Connaught (Jawi: کوناکت, Chinese: 康乐花园, Tamil:கொனாச்ட் ) is a residential township in Cheras, Kuala Lumpur, Malaysia. It is strategically located  at the confluence of three major roads namely, Kuala Lumpur Middle Ring Road 2, East–West Link Expressway and Cheras Highway. The Cheras Leisure Mall is situated near there, and most inhabitants of Connaught often go to Leisure Mall for shopping and meeting up with friends. The Connaught MRT station of the Kajang line is located near Cheras Sentral, formerly known as Plaza Phoenix.

Features

Connaught Night Market
Located along Jalan Cheras, Connaught Night Market is open only on Wednesdays every week from 5:00 pm to 1:00 am. The night market serves the needs of many of the ethnic Chinese residents here who come from all parts of Cheras, as well as UCSI University students.
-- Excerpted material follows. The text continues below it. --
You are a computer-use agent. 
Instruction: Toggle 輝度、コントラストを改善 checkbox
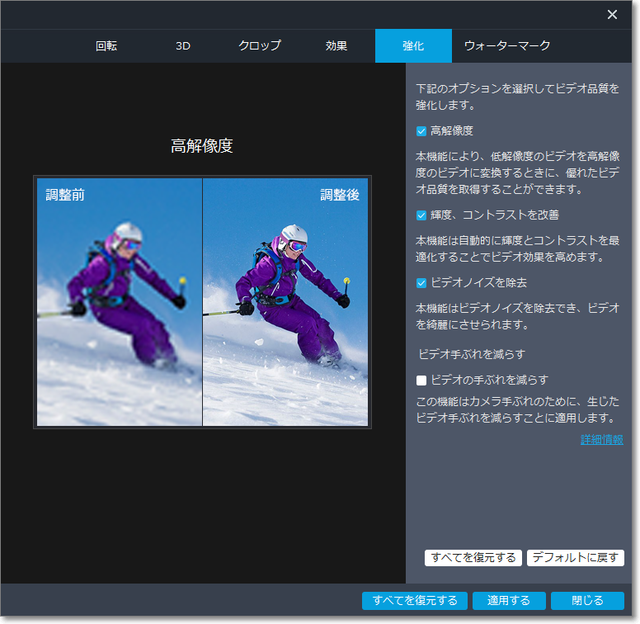point(422,215)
The night market is primarily known for the variety of Chinese food available, from stinky tofu to asam laksa. It also contributes to a massive traffic jam to the residents here, leading to some resentments among folks of Taman Connaught. Furthermore, as there is a lack of vacant parking spaces, the reckless parking behaviour on the highway adds to the risk of car accidents.

Controversial issues

TNB's high tension powerlines near Connaught
The 275kv and 132kv Tenaga Nasional Berhad, TNB's high tension powerline is built near Connaught, causing many residents of Taman Connaught to protest against it.